Grammy Lill’s Potato Cakes
Another thing that Grammy Lill made that I didn’t mention in Screen Saver was potato cakes. I never forgot them, but I never thought of making them until I was an adult. But by that time I had adopted the diet that I outlined in Screen Saver, and that diet did not include potatoes. It didn’t include bread, rice or beer either. In fact it was based on the near absence of carbohydrates.
But one day after a number of years of being on the diet – it was the day after Thanksgiving, one of the few days of the year that I abandoned the non carbohydrate nature of my life and ate mashed potatoes and gravy, so we had an ample supply of left over mashed potatoes that were about to be thrown out – I remembered those potato cakes. And then I just couldn’t forget them again. I mentioned them to Mysti answering her questions about what they really were with a description: “ unbelievably patatoey, moist center soaked in butter with a dry dark brown crust". She added to my lack of ability to forget them. She wanted some.
The problem was that Grammy was dead and had not left a recipe.

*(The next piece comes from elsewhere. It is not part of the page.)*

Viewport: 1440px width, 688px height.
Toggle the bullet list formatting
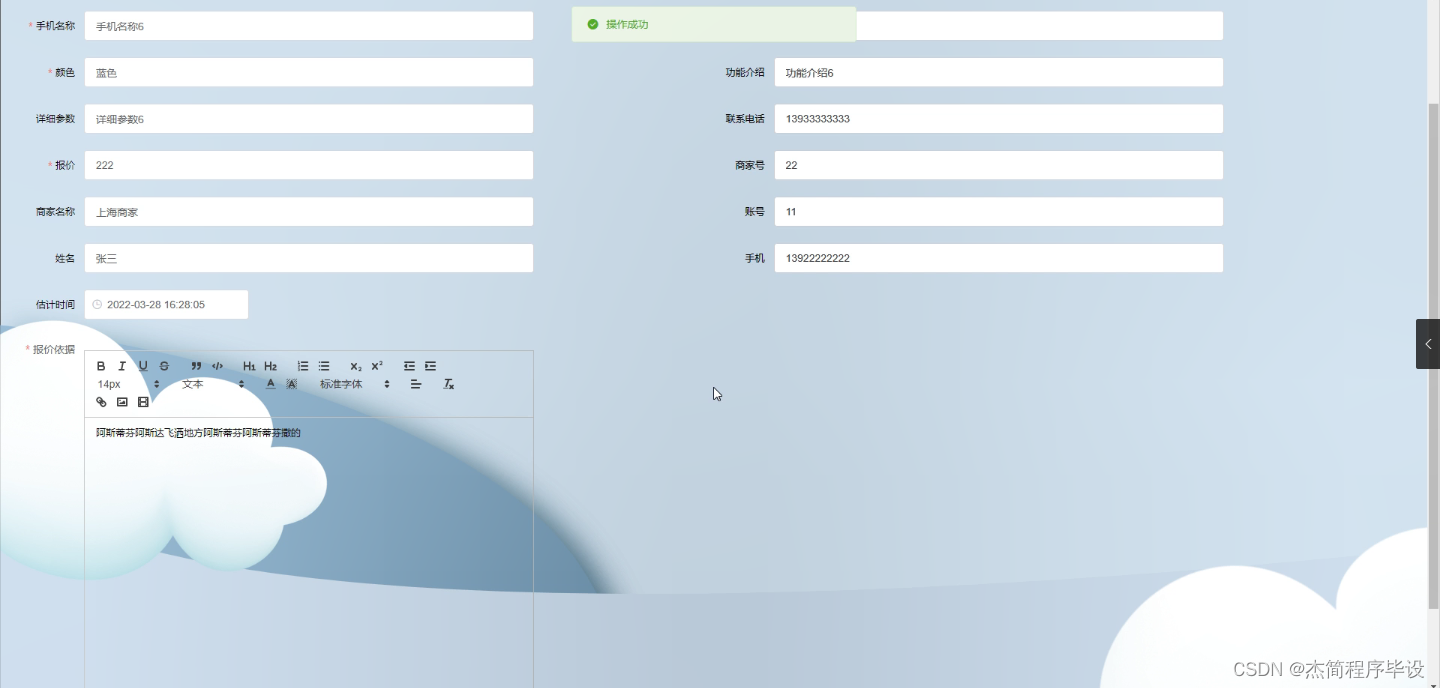point(324,365)
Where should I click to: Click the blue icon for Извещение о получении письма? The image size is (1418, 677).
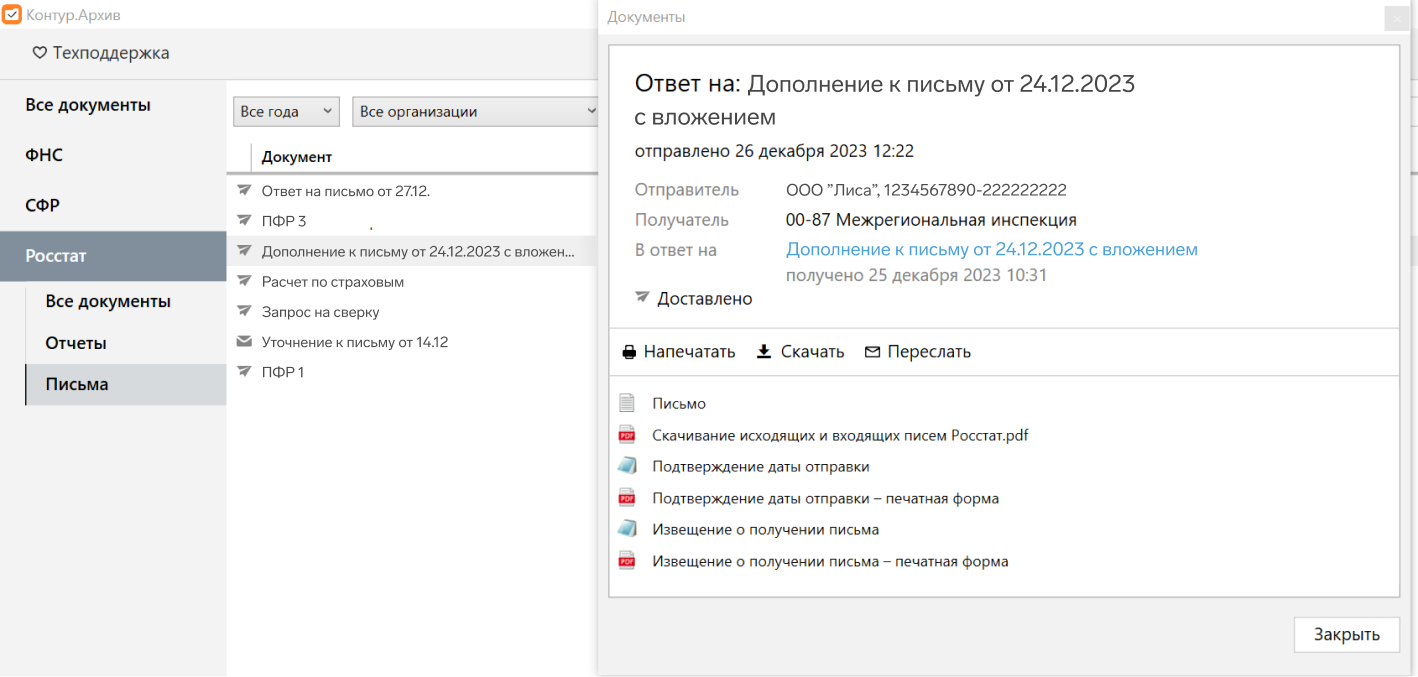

So I made up what I thought would approximate what she had made. I made a couple really small batches, each of which went through some additions from their starting point. And into the second batch what I took out of the cast iron frying pan was, as near as my taste buds could recall, my grandmother’s potato cakes. We wolfed down vast quantities of them, and I have been making them during Thanksgiving and Christmas ever since.
Ingredients
3 cups of mashed potatoes
2 cups of flour
2 eggs
Cooking
Mix the potatoes and flour in a bowl.
Add the eggs and mix in so that the mix becomes uniformly yellow.
Turn the mix onto a heavily floured pastry cloth.
Knead the mix several times, blending in the flour until the mix gets a little dryer and more spongy.
Flatten the mix into a square slab about a half inch thick.
Cut into squares.
Into a pre-heated (medium high) dry – no oil - cast iron fry pan put one of the squares as a test run.
You want the square to end up with almost burned – quite dark brown – crusts. To get that result you need to get the correct heat and need to employ multiple turns of the squares to get that result. You can’t just put them in turn them once and get the desired result. When they are correctly done they have the dark brown crust and the inside will be hot and moist – not sticky.
When the test square has gotten to the described state set it aside on a warm plate, in a warm oven and do the rest of the squares. You probably will have had to adjust the heat in the process of conducting the test. When you get that heat level, don’t change it. It is probably going to be pretty hot but not maximum high.
Put the finished squares on the warm plate, split put in a pat of butter, put them back together, serve and eat. I have bacon with them. A steak would be good as an alternative.